ENTRIES SUPPLIED -
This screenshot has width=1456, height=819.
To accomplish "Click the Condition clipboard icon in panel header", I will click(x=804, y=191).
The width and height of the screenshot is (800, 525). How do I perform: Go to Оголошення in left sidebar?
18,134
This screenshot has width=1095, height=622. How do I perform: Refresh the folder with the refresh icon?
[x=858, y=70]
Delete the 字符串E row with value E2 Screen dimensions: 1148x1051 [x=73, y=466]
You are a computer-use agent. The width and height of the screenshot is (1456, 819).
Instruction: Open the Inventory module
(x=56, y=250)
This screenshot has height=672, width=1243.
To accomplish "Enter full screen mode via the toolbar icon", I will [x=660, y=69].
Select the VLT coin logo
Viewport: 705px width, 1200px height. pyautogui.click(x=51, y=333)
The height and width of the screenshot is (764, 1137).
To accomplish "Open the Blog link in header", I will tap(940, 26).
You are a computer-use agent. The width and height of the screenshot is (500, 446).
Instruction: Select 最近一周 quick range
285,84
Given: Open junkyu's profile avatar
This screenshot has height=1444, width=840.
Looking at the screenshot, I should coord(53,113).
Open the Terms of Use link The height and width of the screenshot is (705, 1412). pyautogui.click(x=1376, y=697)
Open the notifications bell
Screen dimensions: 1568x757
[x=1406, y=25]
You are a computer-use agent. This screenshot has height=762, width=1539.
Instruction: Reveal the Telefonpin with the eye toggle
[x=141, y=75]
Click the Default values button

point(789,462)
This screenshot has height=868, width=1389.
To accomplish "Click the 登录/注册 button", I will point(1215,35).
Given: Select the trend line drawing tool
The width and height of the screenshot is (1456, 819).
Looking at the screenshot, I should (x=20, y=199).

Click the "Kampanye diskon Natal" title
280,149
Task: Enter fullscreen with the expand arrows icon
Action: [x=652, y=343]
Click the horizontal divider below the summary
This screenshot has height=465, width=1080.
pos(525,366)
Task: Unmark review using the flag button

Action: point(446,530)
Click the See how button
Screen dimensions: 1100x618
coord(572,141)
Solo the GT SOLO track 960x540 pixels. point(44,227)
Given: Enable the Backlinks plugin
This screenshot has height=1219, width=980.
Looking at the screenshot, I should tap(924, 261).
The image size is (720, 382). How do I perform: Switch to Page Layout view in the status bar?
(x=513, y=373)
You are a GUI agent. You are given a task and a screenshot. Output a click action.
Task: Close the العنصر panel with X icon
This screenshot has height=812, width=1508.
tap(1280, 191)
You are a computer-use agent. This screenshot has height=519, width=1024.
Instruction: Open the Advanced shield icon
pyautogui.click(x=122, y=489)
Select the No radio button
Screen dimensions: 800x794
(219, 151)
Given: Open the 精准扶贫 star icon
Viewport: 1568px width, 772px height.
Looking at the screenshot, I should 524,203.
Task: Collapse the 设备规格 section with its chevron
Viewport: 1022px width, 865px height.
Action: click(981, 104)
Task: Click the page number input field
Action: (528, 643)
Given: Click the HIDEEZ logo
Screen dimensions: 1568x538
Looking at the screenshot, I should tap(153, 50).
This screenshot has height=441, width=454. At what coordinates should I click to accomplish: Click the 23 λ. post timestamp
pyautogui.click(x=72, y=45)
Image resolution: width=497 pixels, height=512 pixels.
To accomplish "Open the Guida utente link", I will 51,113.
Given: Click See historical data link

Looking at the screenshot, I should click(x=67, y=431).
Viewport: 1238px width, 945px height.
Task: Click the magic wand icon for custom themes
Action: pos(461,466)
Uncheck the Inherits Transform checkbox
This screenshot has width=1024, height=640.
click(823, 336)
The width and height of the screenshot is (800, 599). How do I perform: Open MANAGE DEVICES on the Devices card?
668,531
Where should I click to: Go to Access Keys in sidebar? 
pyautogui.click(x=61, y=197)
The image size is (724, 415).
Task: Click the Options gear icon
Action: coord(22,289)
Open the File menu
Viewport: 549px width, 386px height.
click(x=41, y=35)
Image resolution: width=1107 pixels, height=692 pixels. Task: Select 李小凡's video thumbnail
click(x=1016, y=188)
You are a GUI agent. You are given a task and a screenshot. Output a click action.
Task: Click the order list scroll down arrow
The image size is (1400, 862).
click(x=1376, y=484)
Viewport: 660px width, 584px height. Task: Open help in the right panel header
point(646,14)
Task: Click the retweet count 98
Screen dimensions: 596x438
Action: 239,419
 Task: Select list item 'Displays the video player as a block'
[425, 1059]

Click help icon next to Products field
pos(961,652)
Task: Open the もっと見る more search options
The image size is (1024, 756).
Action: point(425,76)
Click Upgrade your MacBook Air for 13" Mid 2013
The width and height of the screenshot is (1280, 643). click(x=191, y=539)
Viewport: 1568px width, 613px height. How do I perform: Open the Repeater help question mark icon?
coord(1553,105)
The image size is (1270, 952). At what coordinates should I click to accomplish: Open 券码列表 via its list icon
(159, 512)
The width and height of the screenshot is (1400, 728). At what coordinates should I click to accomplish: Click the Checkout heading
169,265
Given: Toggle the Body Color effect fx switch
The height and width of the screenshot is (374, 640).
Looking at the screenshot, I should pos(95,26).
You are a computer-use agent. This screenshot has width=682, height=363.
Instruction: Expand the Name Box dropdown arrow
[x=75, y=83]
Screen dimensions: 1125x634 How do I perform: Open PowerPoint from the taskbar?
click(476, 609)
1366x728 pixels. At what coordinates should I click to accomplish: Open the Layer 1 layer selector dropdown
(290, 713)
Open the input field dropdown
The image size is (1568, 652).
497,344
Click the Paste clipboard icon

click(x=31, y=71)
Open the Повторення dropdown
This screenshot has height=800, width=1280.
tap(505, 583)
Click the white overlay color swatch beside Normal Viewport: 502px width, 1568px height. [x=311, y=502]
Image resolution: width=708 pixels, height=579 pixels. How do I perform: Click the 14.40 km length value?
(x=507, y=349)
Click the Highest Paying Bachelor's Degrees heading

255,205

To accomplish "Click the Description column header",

REQUEST - List every line in the items above that contains the string "dropdown".

FINAL RESULT -
Instruction: Expand the Name Box dropdown arrow
1366x728 pixels. At what coordinates should I click to accomplish: Open the Layer 1 layer selector dropdown
Open the input field dropdown
Open the Повторення dropdown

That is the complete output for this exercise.